DEFINITION of Combating the Financing of Terrorism (CFT)

Combating the Financing of Terrorism (CFT) involves investigating, analyzing, deterring and preventing sources of funding for activities intended to achieve political, religious or ideological goals through violence and the threat of violence against civilians. By tracking down the source of the funds that support terrorist activities, law enforcement may be able to prevent some of those activities from occurring. Instead of trying to catch a criminal plotting or committing an act of terrorism through other means such as surveillance, law enforcement addresses the problem from the money side by detecting suspicious financial transactions and tracking down all the individuals and organizations involved in those transactions.

CFT includes teaching financial investigative techniques to law enforcement, teaching prosecutors to win money laundering cases, and training financial supervisory and regulatory authorities to identify suspicious activity. CFT efforts may examine charities, underground banking entities and registered money service businesses, among other entities.

Also known as Counterfinancing of Terrorism.

BREAKING DOWN Combating the Financing of Terrorism (CFT)

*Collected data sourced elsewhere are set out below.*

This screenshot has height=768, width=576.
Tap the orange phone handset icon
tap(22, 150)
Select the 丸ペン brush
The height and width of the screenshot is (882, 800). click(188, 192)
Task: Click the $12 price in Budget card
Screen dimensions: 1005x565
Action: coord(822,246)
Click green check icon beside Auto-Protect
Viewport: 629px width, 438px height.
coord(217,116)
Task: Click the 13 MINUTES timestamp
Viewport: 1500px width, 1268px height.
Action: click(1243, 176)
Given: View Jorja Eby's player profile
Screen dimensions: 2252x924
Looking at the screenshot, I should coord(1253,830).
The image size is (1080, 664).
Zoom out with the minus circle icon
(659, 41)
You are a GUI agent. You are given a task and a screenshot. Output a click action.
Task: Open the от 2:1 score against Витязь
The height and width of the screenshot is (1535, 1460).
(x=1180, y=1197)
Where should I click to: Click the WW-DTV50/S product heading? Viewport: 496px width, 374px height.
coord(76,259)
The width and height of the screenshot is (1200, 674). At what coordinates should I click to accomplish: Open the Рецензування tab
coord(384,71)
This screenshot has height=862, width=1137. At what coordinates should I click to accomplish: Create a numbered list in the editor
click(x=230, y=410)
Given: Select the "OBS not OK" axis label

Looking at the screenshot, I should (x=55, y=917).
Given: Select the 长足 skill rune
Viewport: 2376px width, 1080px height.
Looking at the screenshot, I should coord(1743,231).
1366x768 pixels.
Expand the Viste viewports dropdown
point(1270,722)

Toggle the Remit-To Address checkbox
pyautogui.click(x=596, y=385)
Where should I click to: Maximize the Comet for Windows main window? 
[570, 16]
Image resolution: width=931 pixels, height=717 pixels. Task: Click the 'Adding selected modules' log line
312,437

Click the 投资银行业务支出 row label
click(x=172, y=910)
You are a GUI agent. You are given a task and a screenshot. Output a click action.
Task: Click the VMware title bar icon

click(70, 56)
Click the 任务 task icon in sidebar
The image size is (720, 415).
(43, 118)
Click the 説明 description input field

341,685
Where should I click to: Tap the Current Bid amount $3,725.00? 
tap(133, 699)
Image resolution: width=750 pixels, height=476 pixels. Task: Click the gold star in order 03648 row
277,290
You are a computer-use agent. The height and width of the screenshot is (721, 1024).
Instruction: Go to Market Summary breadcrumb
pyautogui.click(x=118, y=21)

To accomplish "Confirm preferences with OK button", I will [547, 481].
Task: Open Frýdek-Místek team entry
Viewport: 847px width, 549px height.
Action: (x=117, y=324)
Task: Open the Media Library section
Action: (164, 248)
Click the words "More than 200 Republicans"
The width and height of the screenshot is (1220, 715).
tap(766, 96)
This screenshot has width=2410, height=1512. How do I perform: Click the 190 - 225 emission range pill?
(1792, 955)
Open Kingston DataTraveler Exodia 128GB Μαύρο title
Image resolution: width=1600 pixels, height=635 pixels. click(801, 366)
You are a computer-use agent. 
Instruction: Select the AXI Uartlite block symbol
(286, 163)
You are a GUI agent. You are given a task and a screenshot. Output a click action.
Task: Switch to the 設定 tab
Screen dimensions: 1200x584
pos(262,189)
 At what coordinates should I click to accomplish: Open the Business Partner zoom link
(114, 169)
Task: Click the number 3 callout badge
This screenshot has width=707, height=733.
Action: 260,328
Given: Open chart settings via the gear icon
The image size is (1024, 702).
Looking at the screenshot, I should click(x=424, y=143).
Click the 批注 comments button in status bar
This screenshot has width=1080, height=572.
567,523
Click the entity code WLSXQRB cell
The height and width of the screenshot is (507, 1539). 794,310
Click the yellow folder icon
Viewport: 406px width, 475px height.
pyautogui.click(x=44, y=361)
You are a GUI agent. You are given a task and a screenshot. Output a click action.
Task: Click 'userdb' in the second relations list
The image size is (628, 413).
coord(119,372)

Individuals and organizations who finance terrorism need to conceal how the money will be used and where it originated. The funds may come from legal sources, such as legitimate religious or cultural organizations, or from illegal sources, such as drug trafficking and government corruption. The funds may also come from an illegal source but appear to come from a legal source through money laundering. Money laundering and terrorism financing are often linked. When law enforcement is able to detect and prevent money laundering activities, it is often simultaneously preventing those funds from being used to finance acts of terror. Combating money laundering is key to CFT. Little of the money used to finance terrorism comes from dual-purpose charities, while most of it comes from underground banking entities called hawala as well as from trade-based money laundering and cash couriers.

Financial institutions play an important role in combating the financing of terrorism because terrorists often rely on it, especially banks, to transfer money. Laws that require banks to perform due diligence on their customers, both new and existing, and to report suspicious transactions such as high-value cash transactions to the authorities, can help prevent terrorism.

An additional reason for CFT is that the use of the financial system by criminals engaged in money laundering and terrorist financing is considered a threat to the financial system’s stability. The public may not trust the integrity of the financial system if the system cannot detect illicit activities.

Financial Intelligence Units (FIU) and cross-border information sharing among nations contribute to CFT. FIUs are specialized government agencies that investigate reports of potentially suspicious financial transactions received from individuals and institutions. FIUs then give law enforcement information about transactions that warrant further investigation.

The Financial Action Task Force (FATF), which is composed of 35 countries and two regional organizations (the European Commission and the Gulf Co-operation Council), works to combat money laundering and the financing of terrorism through creating standardized processes to stop threats to the international financial system. When there are differences in anti-money laundering and CFT laws among countries, especially when some countries have weaker controls than others, terrorists will abuse those countries’ financial systems to secretly move money. By creating standardized procedures for the financial sector, the criminal justice system, and certain businesses and professions, terrorism financing becomes harder to hide. The FATF also collects and shares information about trends in money laundering and terrorism financing and works closely with the IMF, the World Bank, and the United Nations.

Anyone who willfully provides money to carry out a terrorist act, whether directly or indirectly, is guilty of financing terrorism. Because terrorists use different methods, called typologies, to finance their activities and conceal the sources of their financing depending on their local economy, financial market regulators and law enforcement must use a variety of techniques to catch these criminals.